I haven't heard of anything, but it wouldn't be surprising — it certainly wouldn't be the first time that a reverse-engineered proprietary encryption algorithm had been found to be weak! — Matt 12:02, 21 Sep 2004 (UTC)

Can anybody reference where to find the information about bytes 3 and 7 being checksums or if you could explain how to calculate them. - Aldebarn42

Byte form AA BB CC xx DD EE FF yy -- xx and yy are checksums, xx=AA+BB+CC, yy=DD+EE+FF. I suspect this is in the BISS specification somewhere. So that's bytes 3 and 7 when starting count at 0. —Preceding unsigned comment added by 87.194.114.122 (talk) 00:36, 23 March 2008 (UTC)[reply]


The entry says:

This fact allows practical space-time tradeoff attack where 32 bits are brute-forced, 16 bits are calculated with memory tables built from ciphertext, and 16 bits calculated as checksum with a running time of O(216)+O(232), which can be less than a second if implemented in FPGA hardware or on scalable architecture like cell processor.

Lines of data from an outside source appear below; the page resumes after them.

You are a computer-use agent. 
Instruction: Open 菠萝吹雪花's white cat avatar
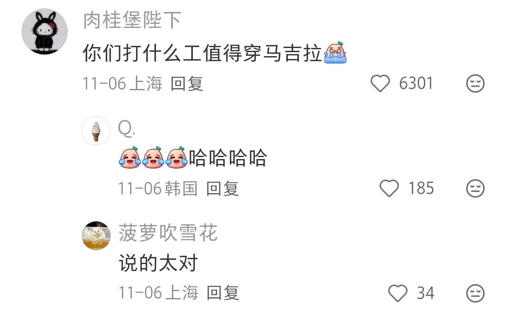point(96,236)
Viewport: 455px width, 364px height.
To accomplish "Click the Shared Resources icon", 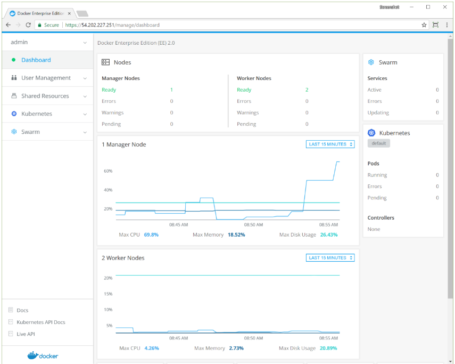I will point(14,96).
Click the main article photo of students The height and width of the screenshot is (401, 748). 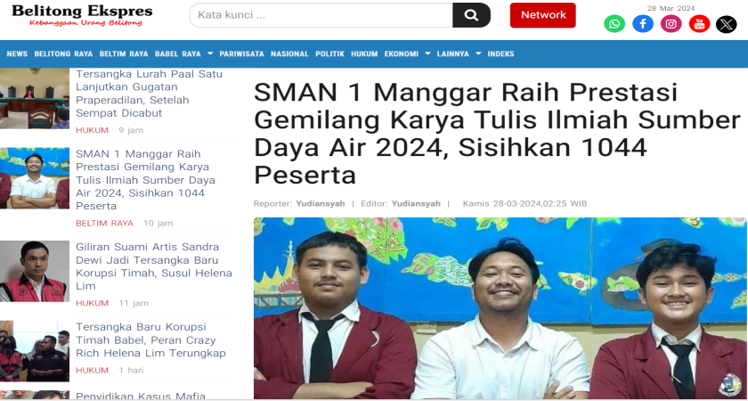coord(500,308)
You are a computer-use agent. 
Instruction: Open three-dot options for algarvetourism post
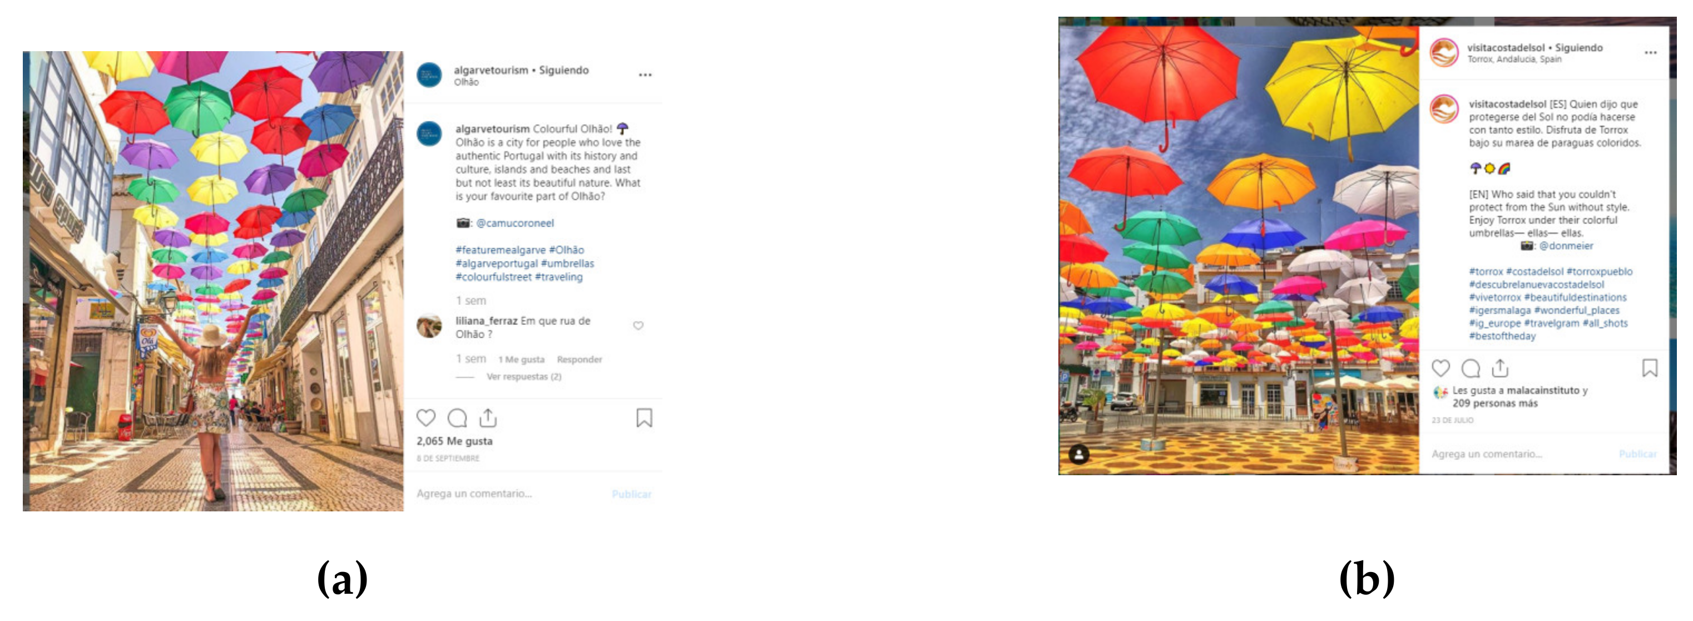coord(645,75)
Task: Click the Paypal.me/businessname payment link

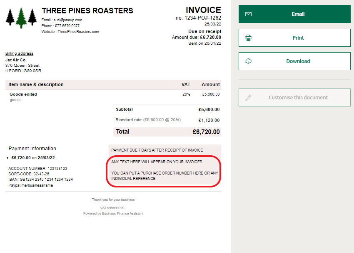Action: [31, 185]
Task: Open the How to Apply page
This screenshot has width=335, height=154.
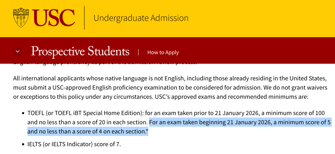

Is there any reference to this affirmations? —Preceding unsigned comment added by 85.152.200.43 (talk) 18:36, 9 July 2009 (UTC)[reply]

Check http://www.cdc.informatik.tu-darmstadt.de/~kwirt/csa.pdf Implementation in a fpga would consist of a number of parallel engines that would try to decrypt and check if the content is valid. (looking for known things like mpeg-headers etc). With 42 parallel hw-threads, that each test one key per clock-cycle, for this @ 50Mhz this would allow for a bruteforce attempt in ~1 second since on average we would expect to find the key after 2^31 tries for a 2^32 bit key.—Preceding unsigned comment added by 85.228.203.183 (talk) 09:24, 20 October 2009 (UTC)[reply]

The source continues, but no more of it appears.